By the time that you read this article, we will have concluded the month of February, also known to many as Black History Month. In March, we celebrated Women’s History Month, and in the fall, we will celebrate Hispanic Heritage Month.
As an African-American writer, I appreciate the intent of each of these celebrations; we use the time to highlight the history of those contributions that arguably are not acknowledged in our traditional study of history. Emphasizing these histories and others is a step toward our increased awareness, appreciation, and shared enthusiasm regarding all the contributions made by many in shaping our great nation. Yet, I cannot help but think that the message underneath these celebrations is a bit disturbing: is this the only time we highlight history that is not defined in a textbook (even a homeschool text, dare I say) as American history? Where do these stories and contributions find themselves during the remainder of the year?

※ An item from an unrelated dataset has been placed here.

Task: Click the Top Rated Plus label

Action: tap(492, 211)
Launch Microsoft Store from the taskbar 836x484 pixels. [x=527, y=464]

Answering these questions requires that we first address a more basic question: what does a “good” study of history entail? The Bradley Commission on History in Schools pondered the same question. This Commission was birthed in 1987 to address how, when, and how much history is taught in American classrooms. From the website of Designed Instruction, ‘The group was comprised of 16 of the most respected members of the history profession, including former presidents of each of the major professional organizations in history and a number of award-winning history teachers and writers.’ (2012) What was the consensus of this group of academicians?
A solid history study should allow, among other items, the following:
- An understanding of the significance of the past to the student’s present
- A perception of past events and issues as they were experienced by people at the time, to develop historical empathy as opposed to present-mindedness
- A comprehension of diverse cultures and of shared humanity
- An understanding of the importance of human intentions, but also the consequences shaped by how those intentions are carried out, in a tangle of purpose and process
- A recognition of the importance of individuals who have made a difference and the significance of personal character for both good and ill will
Inspiring, right? If we just embraced these few purposes regarding what history should generate in the hearts and minds of those who study it, it becomes clear to us why inclusive history is worth studying year-round. Simply stated, all history—Black history, women’s history, and other histories—must be a part of our school rooms for more than one month.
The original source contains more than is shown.